Pictures are not part of the copy. Write out exactly the lines from the line with "The image size is (596, 362)." through the end of the entries below.

(Saved entries)
□ □ □ □ □
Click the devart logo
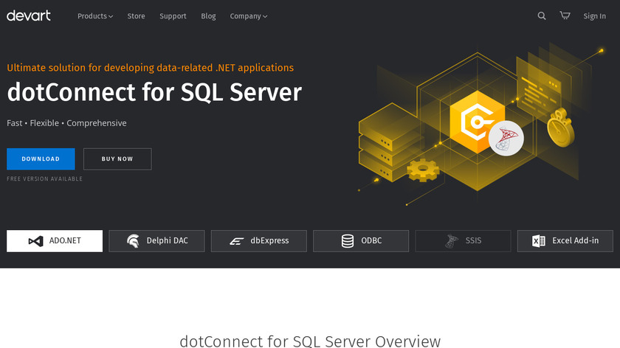The height and width of the screenshot is (348, 620). click(x=29, y=15)
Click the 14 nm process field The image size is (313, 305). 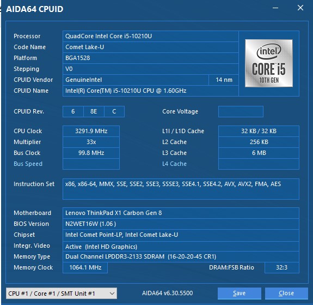[x=224, y=80]
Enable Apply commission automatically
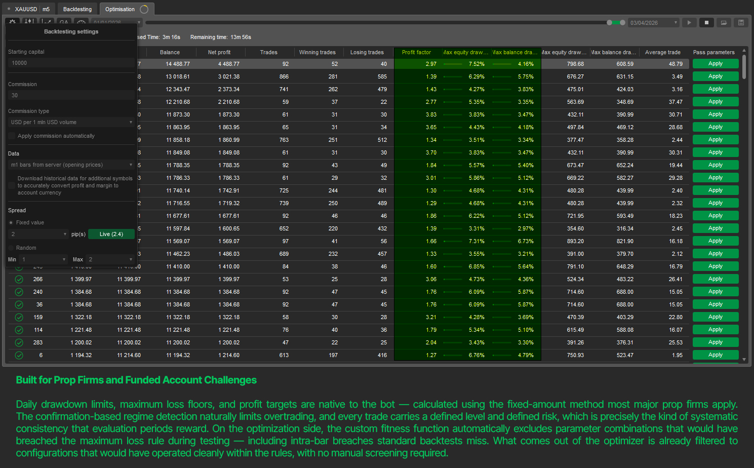 [x=11, y=136]
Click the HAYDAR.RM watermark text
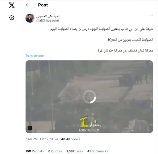Viewport: 158px width, 154px height. point(89,130)
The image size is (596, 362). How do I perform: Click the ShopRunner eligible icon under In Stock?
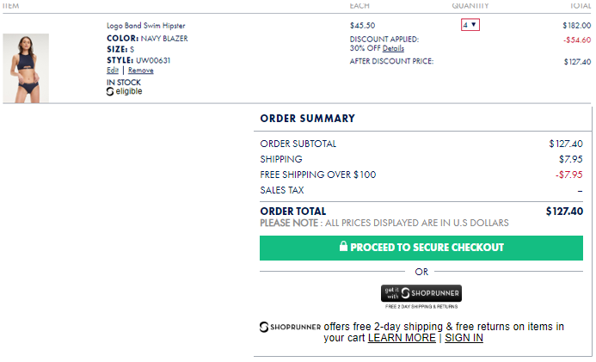click(111, 92)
□ □ □ □ □
(The completed task)
The image size is (596, 362). How do I perform: Click the ShopRunner eligible icon under In Stock?
click(111, 92)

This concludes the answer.